Refresh rate refers to the maximum speed at which all the pixels can be updated. This is usually quantified in frames per second (FPS), and typically varies from about 20 FPS at the low end up to 100+ FPS at the high end.
What Affects Refresh Rate?
Refresh rate is affected by several factors, all of which contribute to the overall refresh rate. The most significant of these factors are:
- Efficiency of the sending software, and what refresh rate this can achieve.
- Processing time of the PixLite’s CPU.
- The maximum number of pixels connected on an individual output.
- The total number of pixels connected to a controller.
- Data (or clock) speed of the pixel protocol.

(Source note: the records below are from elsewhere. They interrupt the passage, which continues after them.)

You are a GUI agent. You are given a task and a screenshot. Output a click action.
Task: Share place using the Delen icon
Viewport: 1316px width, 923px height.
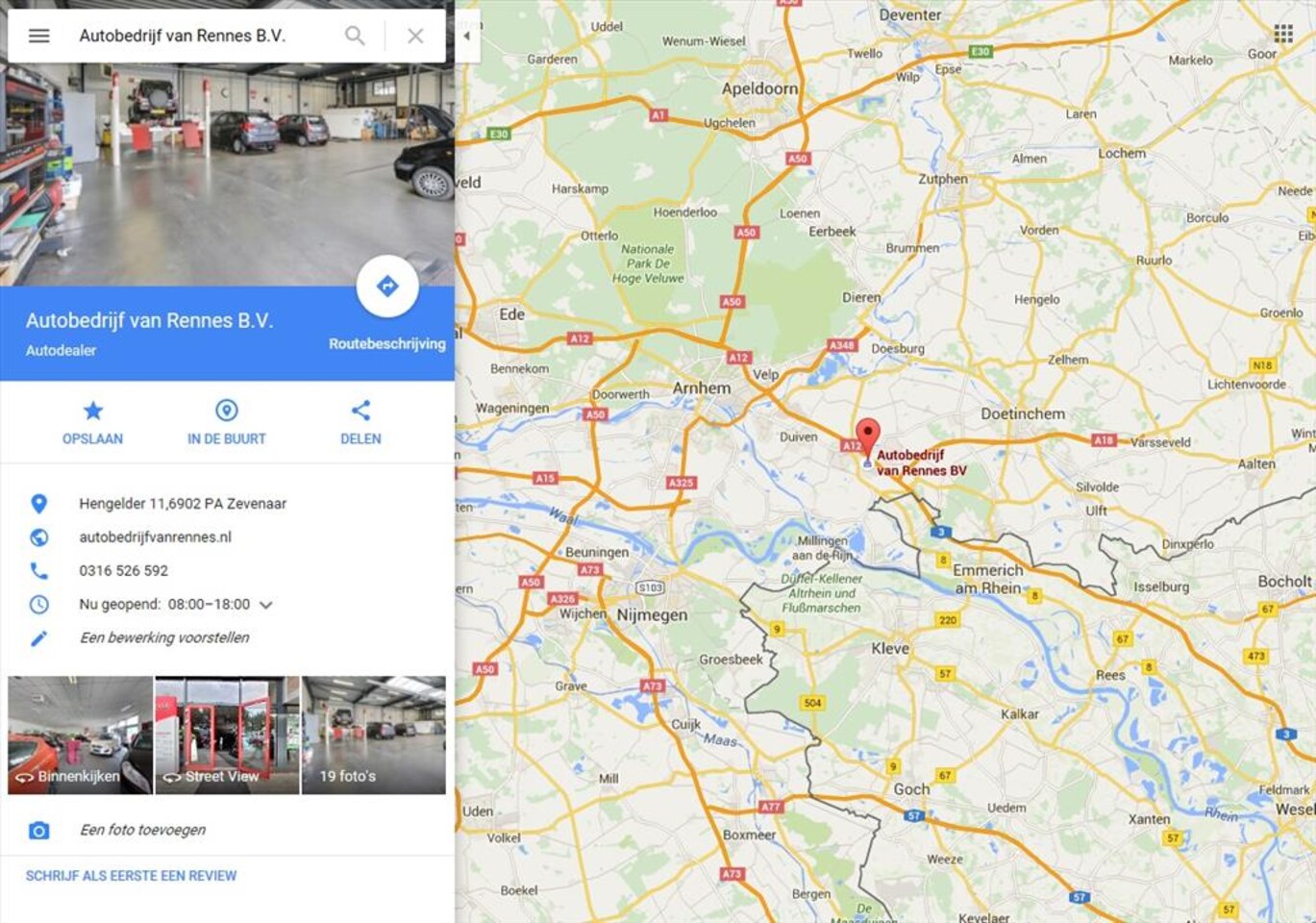[x=360, y=411]
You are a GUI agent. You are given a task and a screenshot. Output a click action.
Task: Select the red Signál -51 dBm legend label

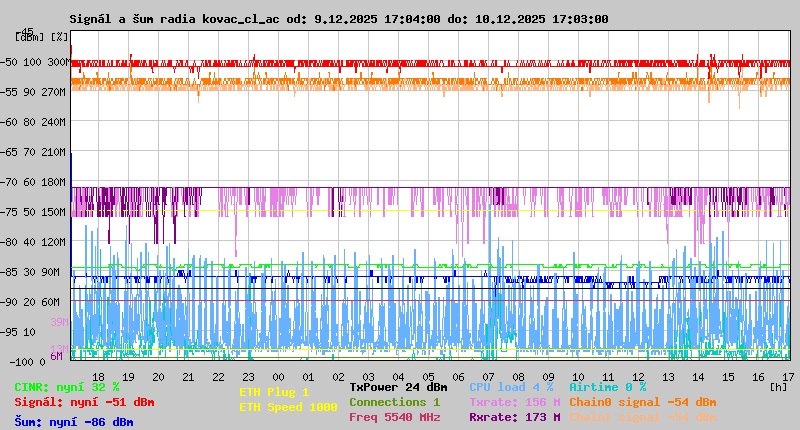click(84, 402)
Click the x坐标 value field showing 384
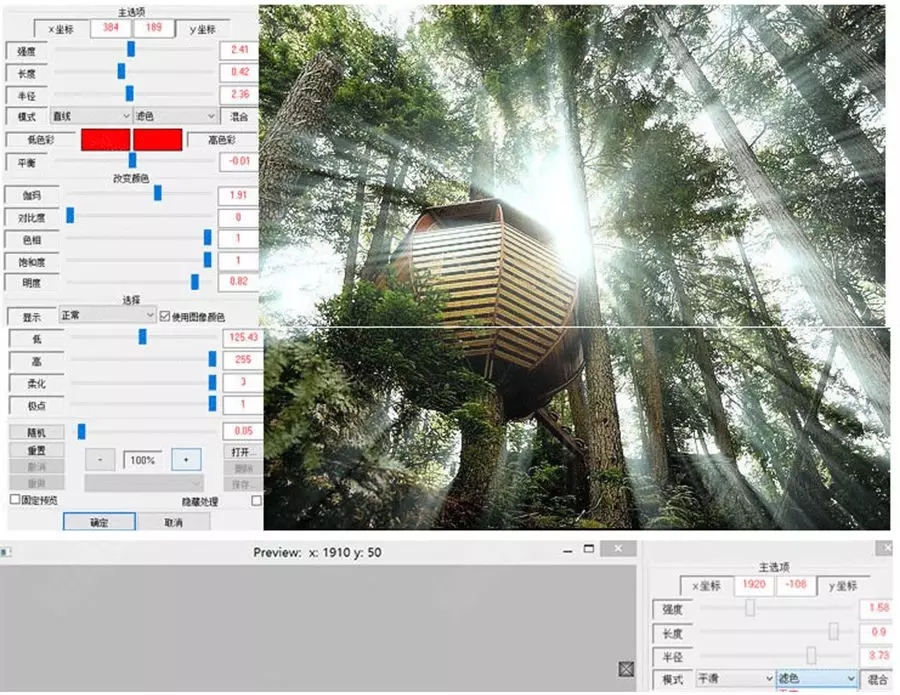Viewport: 900px width, 695px height. point(111,28)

Sending Software Limitations
If your sending software is slow then it probably won’t matter whether you’re using a clocked pixel data rate or not. A simple example would be two PixLite systems operating from the same sending software. One PixLite system is configured to drive 100 x WS2812B (data-only) pixels and the other drives 100 x APA102 (clocked) pixels. If the sending software only transmits at 20 FPS, then it would be the limitation, and so both pixel controllers will achieve the same overall refresh rate, regardless of the difference in data speed between APA102 and WS2812B pixels.

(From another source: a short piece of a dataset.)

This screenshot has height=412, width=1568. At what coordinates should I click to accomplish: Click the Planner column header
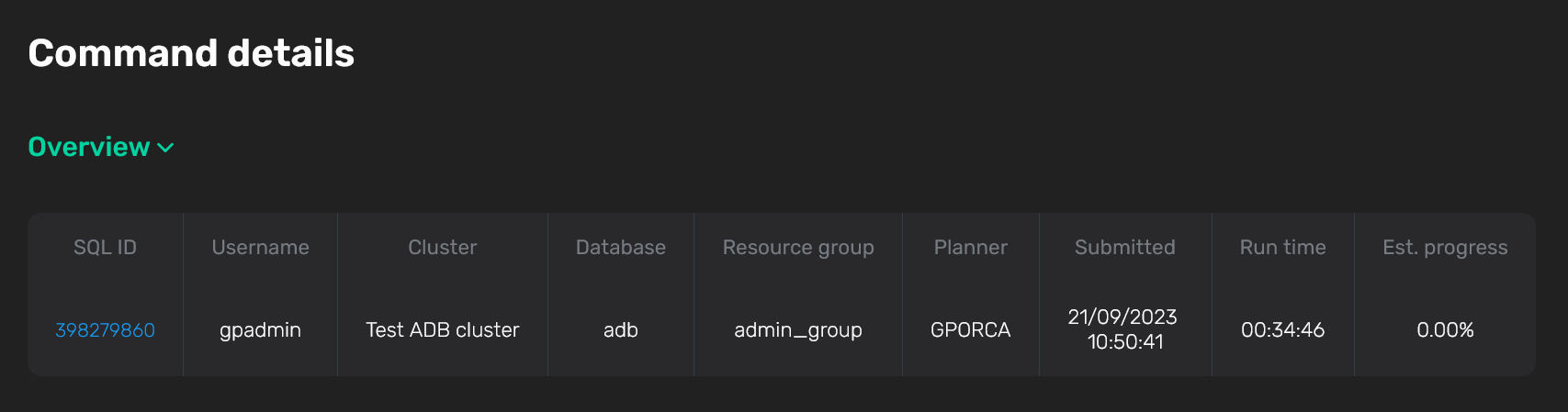[970, 248]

This is why it is important to have sending software that is efficient and configured to operate at a suitable data rate for the lighting patterns you are generating. This ensures that your overall refresh rate is not limited by a slow incoming data rate. Conversely it is important to make sure that the PixLite can output fast enough to keep up with the incoming data rate.
It stands to reason that the more pixels you have on an output, the longer it will take to update them all. The PixLite will send data to all outputs simultaneously and can only send the next frame when all the data has been transmitted on all outputs. This means that the time it takes a frame to be fully transmitted will largely depend on the output with the highest pixel count. If all outputs have an even distribution of pixels, this will help speed up your refresh rate. Using the expanded mode feature can be useful in keeping this number of pixels on an output down, which can increase the overall refresh rate.
If your incoming data rate is high, and your pixels are evenly spread, then the data speed of your pixels can affect refresh rates. Data-only protocols, such as WS2812B, can have a slower maximum refresh rate than a clocked pixel protocol such as APA102, when working with the same number of pixels. If there are no other limitations and your pixel count is fixed, then a clocked pixel type can typically result in data speeds between 1.5 to 3.5 times faster when used with a PixLite controller, resulting in a faster overall refresh rate.